Well, I’m hardly objective, but I didn’t actually hear a Raven until fairly recently. When you design a product, you imagine how it will sound in your mind’s eye ... you do have a goal in mind ... but actually hearing the device up and running can be rather surprising.
I was surprised how quick and snappy the Raven sounded, very different than any cap-coupled tube preamp. Drums have a lot of tactility and sense of physical presence, like you’re only a few feet away and can feel them as well as hear them. Pianos sound big and massive. Electric guitars sound like the amp is right next to you, as if you could reach over and adjust the tremolo knob.
Cap coupling, by comparison, seems to blend sounds together, and lessens the impression of physical presence, moving the musicians close by, but just out of reach.
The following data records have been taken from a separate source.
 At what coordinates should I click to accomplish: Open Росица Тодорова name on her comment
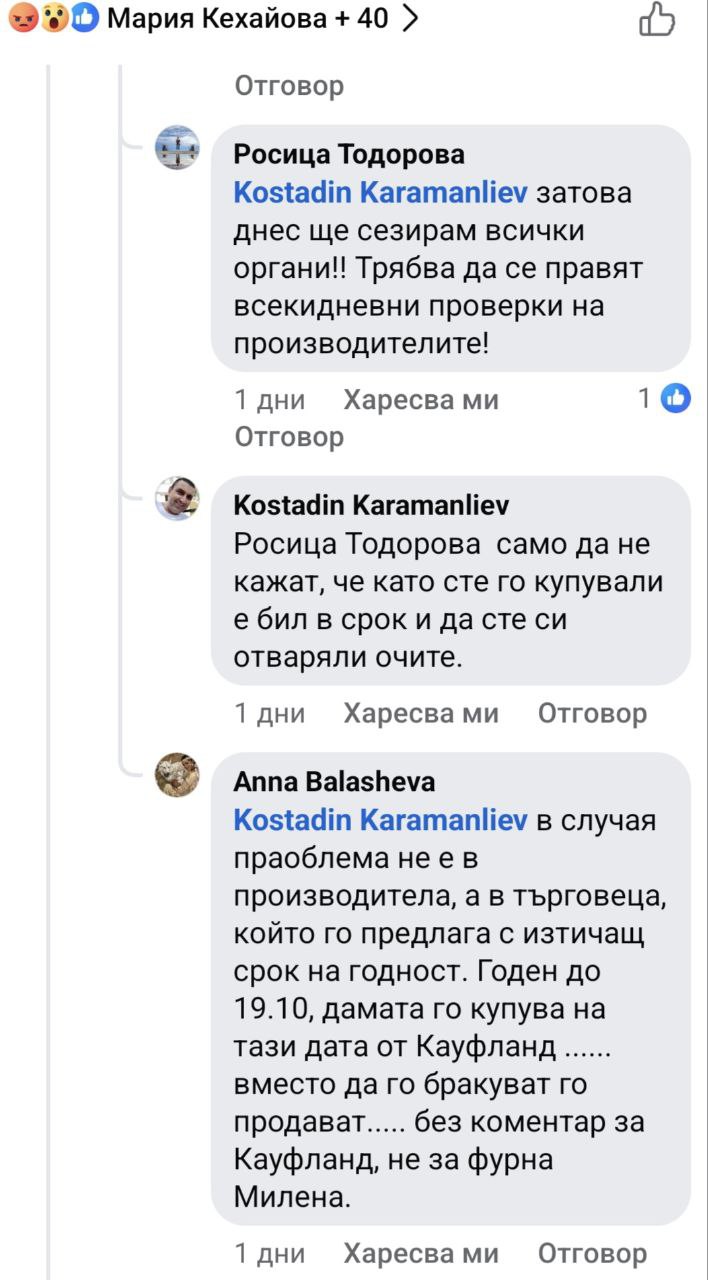349,154
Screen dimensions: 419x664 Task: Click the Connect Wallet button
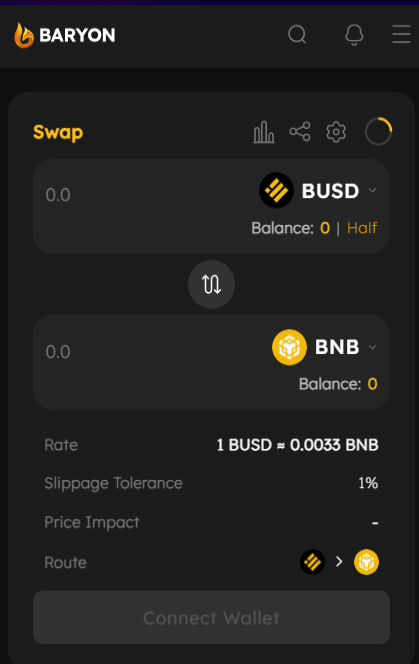pos(211,617)
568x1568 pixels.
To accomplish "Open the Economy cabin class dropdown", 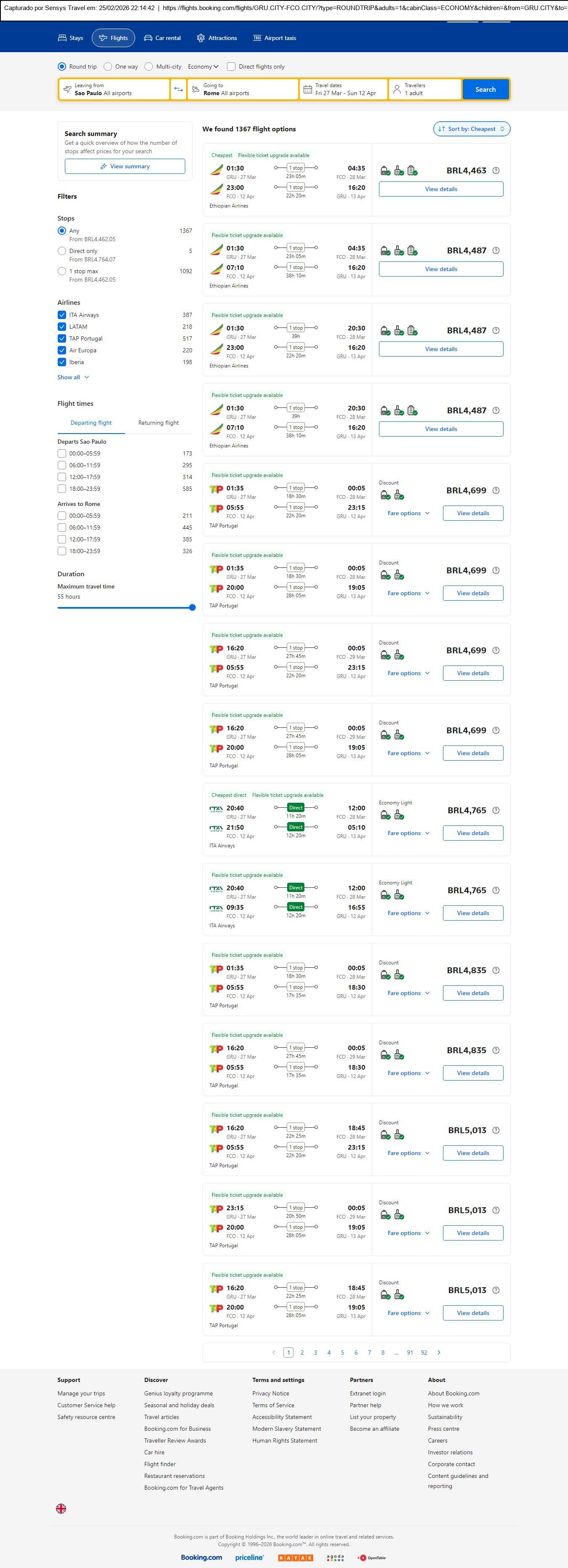I will (x=203, y=67).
I don’t know if this is helpful, but we audiophiles tend to group solid-state in one box, and tubes in another. The Raven kind of moves at a right angle to that usual set of impressions. Very colorful and vivid, in the usual way of tubes, but plenty of snap and you-are-there quality. As quick as the speediest transistor amp, but without grain or edginess. It does not sound like preamps with miniature tubes in the 12AX7, 12AU7, or 6DJ8 family ... you can tell the Raven uses large-plate tubes by the dynamics alone.
I guess the other thing you notice right away are the vividness of the tone colors ... not in added coloration superimposed on the music, but letting instrumental character come through more directly. A sense of presence.
Don’t know if this helps, but those are my impressions of the Raven preamp.